* [Prompt 1]: In the ordinance section on Commission decisions, rewrite the paragraph beginning "If an application is approved" as a short list that keeps its main facts.

* [Quoted passage]:
————————
Time frame of decision by Commission.
(1) 
The Historic Preservation Commission shall reach a decision on the application within 45 days after the Secretary has declared an application to be complete; otherwise, the application shall be deemed to have been approved. Nothing herein shall prohibit an extension of time by mutual agreement of the applicant and the Historic Preservation Commission. The Historic Preservation Commission may advise the applicant and make recommendations in regard to the appropriateness of proposed action and may grant approval upon such conditions as it deems appropriate within the intent and purpose of this section of this chapter.
(2) 
The Historic Preservation Commission may postpone demolition of a designated historic landmark or for a property for which such designation has been applied for (and no decision has been rendered) for a period of up to 12 months. No Borough official shall issue a demolition permit for a landmark or for a property for which such designation has been applied for (and no decision has been rendered) without approval from the Historic Preservation Commission. If the Historic Preservation Commission determines to postpone demolition, it shall promptly initiate such actions as may lead to the preservation of the landmark.
(3) 
If an application is approved, the Historic Preservation Commission shall forthwith issue a certificate of appropriateness. The Historic Preservation Commission shall state its reasons in writing in resolution form within 10 days of such a decision. In case of disapproval, the Historic Preservation Commission shall notify the applicant, in writing, of such resolution of disapproval, and reasons therefor, and provide the applicant with a certified copy thereof. A summary of the Historic Preservation Commission's action shall be published in the official newspaper within 10 days of such action.
————————
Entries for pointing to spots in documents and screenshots
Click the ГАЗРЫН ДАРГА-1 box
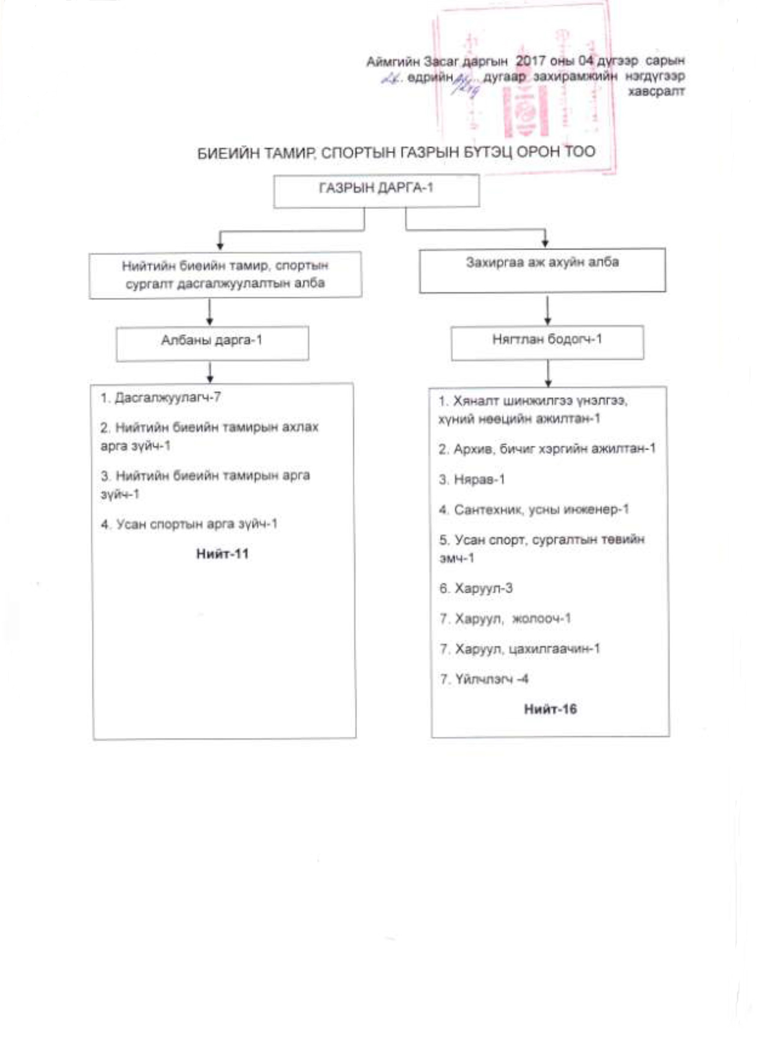(x=376, y=190)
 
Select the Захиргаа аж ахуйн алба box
(x=542, y=270)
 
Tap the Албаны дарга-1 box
(x=212, y=343)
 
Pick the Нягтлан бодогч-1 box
(x=547, y=342)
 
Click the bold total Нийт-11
(x=222, y=553)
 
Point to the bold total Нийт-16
(x=550, y=709)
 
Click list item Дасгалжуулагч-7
(x=161, y=397)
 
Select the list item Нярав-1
(x=472, y=479)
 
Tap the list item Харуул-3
(x=476, y=588)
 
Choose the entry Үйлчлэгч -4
(x=484, y=679)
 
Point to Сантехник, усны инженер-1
(x=534, y=509)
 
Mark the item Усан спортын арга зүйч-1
(x=189, y=524)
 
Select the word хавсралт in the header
(x=656, y=91)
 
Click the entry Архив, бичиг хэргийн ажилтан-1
(x=547, y=449)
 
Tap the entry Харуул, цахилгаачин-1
(x=520, y=649)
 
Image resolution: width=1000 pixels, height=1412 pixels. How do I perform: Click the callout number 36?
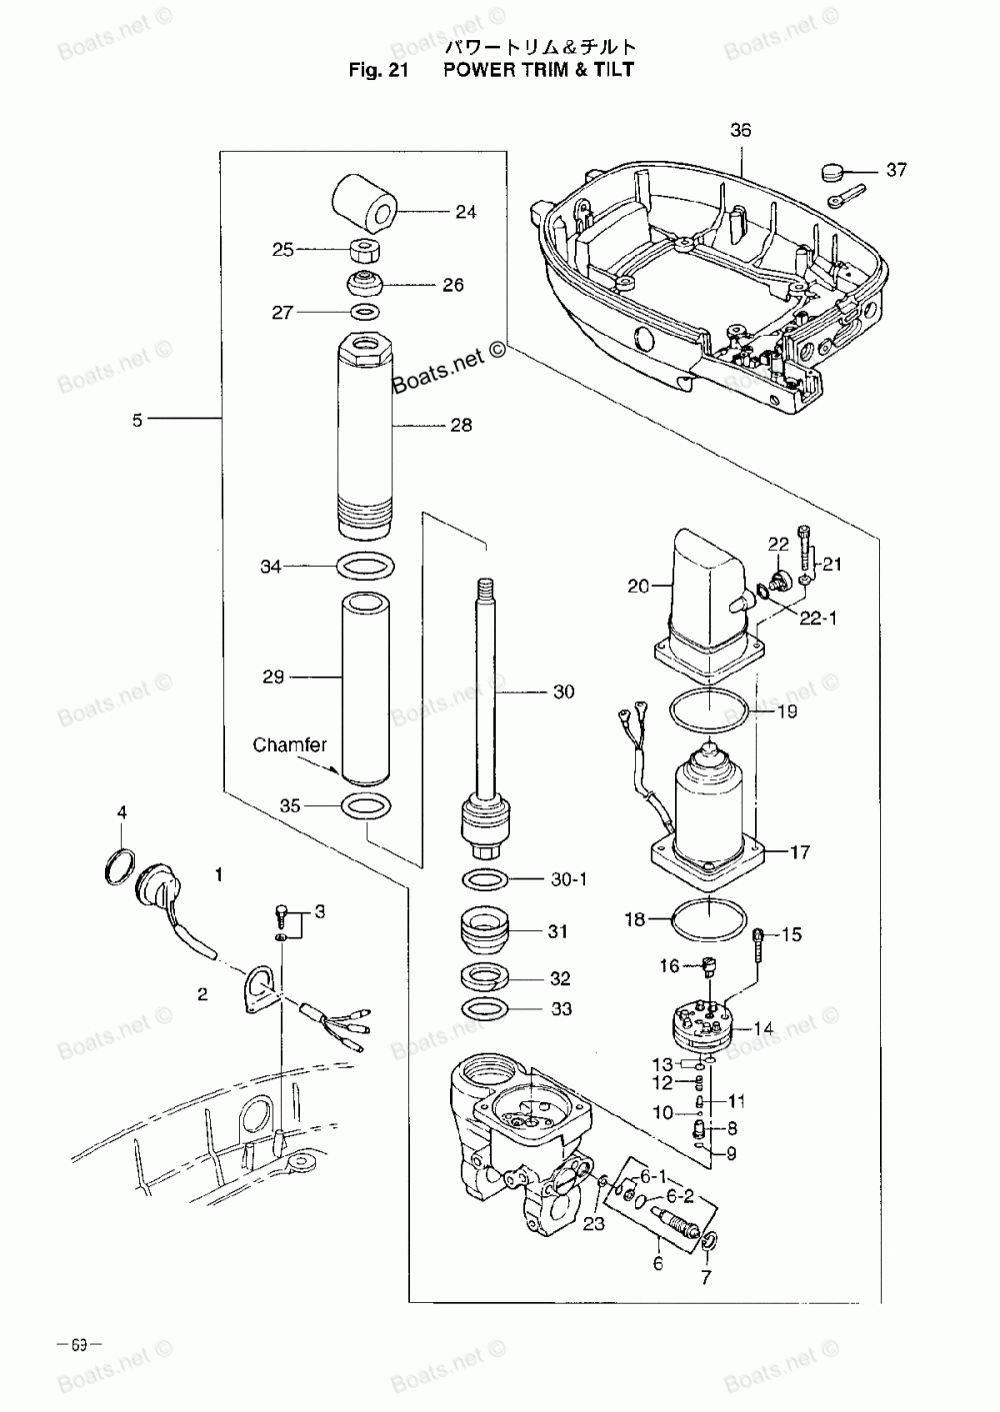click(740, 131)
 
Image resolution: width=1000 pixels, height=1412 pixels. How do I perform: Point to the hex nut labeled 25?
click(363, 249)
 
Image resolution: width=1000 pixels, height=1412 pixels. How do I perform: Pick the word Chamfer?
click(289, 744)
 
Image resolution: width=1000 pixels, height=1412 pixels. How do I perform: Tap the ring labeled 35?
click(366, 805)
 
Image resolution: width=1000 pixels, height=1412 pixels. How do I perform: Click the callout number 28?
click(460, 425)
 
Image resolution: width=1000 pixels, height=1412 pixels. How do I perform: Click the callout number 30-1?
click(569, 879)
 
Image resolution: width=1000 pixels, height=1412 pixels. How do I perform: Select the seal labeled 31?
click(486, 931)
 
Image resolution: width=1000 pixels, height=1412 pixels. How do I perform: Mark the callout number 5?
click(137, 420)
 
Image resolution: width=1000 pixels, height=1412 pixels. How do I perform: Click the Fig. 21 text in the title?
click(376, 70)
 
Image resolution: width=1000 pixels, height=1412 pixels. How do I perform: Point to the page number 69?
click(87, 1344)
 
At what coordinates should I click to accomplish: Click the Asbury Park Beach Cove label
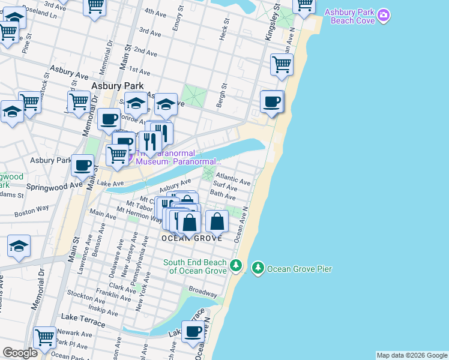click(350, 16)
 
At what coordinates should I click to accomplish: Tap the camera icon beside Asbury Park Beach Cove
click(385, 13)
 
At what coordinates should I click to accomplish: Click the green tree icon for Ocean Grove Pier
click(258, 267)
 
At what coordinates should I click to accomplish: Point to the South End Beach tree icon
click(236, 265)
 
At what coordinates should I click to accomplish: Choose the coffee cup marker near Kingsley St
click(273, 101)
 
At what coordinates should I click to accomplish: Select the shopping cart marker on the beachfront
click(282, 65)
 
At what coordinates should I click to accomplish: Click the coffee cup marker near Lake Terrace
click(193, 331)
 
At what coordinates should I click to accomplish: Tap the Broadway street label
click(203, 291)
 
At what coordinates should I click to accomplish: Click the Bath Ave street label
click(223, 195)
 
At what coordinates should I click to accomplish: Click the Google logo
click(20, 353)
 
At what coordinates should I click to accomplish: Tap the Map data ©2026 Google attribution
click(412, 355)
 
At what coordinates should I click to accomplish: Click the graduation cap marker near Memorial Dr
click(19, 247)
————————
* [Prompt 2]: Duplicate the lines of the records between the line holding "ring labeled 35?" and the line holding "click(569, 879)", inclusive.

* [Task solution 1]:
- If the application is approved, the Historic Preservation Commission issues a certificate of appropriateness right away.
- Within 10 days of its decision, the Commission states its reasons in writing, in resolution form.
- If the application is disapproved, the Commission notifies the applicant in writing of the resolution and the reasons and provides a certified copy.
- Within 10 days of the action, a summary of it is published in the official newspaper.

* [Task solution 2]:
Image resolution: width=1000 pixels, height=1412 pixels. How do I perform: Tap the ring labeled 35?
click(366, 805)
 
Image resolution: width=1000 pixels, height=1412 pixels. How do I perform: Click the callout number 28?
click(460, 425)
 
Image resolution: width=1000 pixels, height=1412 pixels. How do I perform: Click the callout number 30-1?
click(569, 879)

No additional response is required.